Sounds like someone’s still partying hard down the Villa Nellcote. As if the hangers-on were dragging out the sessions for ‘Exile On Main Street’ forty years past the last Cease & Desist notice, Marianne Faithful’s dragging us through some classic blues boogie that means well but can’t muster the Stones’ spark.

Beady Eye – ‘Millionaire’

Good to hear the Cast reunion’s gathering steam… sorry? It’s who? Christ! Then I’m actually impressed – there’s a liveliness and brightness to this that suggests Liam’s inner light has been doused by his brother’s thundercloud guitars all these years. Tasty.

Smith Westerns – ‘Weekend’

Don’t fear the fuzz, children. Many a tepid Beach Boys rip-off has been rendered an immaculate no-fi miracle just by recording it in a binful of bees. Not least by Smith Westerns, whose fuzztastic first releases sounded so much lamer and ordinary when they came over and played them, live and virtually buzzless, to crowds expecting to have their heads sonically excavated by guitars made out of strimmers.

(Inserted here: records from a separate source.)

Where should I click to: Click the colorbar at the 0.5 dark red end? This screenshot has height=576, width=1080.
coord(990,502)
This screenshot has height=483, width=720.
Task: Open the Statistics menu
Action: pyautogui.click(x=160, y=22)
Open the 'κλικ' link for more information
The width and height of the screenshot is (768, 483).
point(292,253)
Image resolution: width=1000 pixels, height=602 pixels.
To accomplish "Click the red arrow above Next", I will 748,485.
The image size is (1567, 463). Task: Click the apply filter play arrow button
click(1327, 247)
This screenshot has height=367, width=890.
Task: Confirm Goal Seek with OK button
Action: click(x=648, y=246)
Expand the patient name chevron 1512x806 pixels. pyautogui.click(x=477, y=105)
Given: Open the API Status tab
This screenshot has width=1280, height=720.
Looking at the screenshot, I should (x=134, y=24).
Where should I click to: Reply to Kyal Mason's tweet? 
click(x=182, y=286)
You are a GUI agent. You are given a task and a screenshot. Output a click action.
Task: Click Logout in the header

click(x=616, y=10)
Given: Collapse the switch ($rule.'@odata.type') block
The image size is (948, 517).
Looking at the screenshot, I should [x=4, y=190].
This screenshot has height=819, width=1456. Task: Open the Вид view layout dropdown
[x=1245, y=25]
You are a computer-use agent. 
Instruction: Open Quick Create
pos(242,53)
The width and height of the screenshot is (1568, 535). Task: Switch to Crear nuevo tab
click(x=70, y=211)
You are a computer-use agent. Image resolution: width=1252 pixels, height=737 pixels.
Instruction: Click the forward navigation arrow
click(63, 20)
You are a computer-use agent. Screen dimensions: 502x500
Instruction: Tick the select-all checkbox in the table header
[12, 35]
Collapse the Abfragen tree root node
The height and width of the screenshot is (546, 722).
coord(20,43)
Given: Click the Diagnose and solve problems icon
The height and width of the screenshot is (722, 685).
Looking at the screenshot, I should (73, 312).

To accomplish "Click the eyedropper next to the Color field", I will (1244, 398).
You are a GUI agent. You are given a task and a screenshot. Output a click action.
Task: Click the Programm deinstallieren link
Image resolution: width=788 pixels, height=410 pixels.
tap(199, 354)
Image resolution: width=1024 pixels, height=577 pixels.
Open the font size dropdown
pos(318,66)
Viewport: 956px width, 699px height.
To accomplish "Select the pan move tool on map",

A bit of a mid-point, ‘Weekend’ eases us gradually out of the tinnitus fug, exposing SW’s melodic foundations beneath a thin sprinkle of hiss. It’s great, but let’s hope they stop right here before someone mentions the dreaded words ‘Mark Ronson’.

In Fear Of Olive – ‘All We Can Do Is Wonder’ EP

Take to the bunkers! Batten the hatches! Fight to the death over the last tin of Waitrose baked beans! Doncaster has just conducted a test explosion of its first thermo-folkular device in the form of In Fear Of Olive, who might make a reasonably moving folk strumble on ‘Led Me Astray’, but whose ‘I’m Sure They’ll Fall’ is terrifying proof that the Mumford army of waistcoated agri-folk yokels are coming, and they’re here to rape our children and plough our charts to ruin.

To laugh through our torment though, check out this video – where the bassist’s lip piercings clearly belie the fact that they were probably an emo band until last Tuesday, and the singer strains out his vocals as if shitting a watermelon.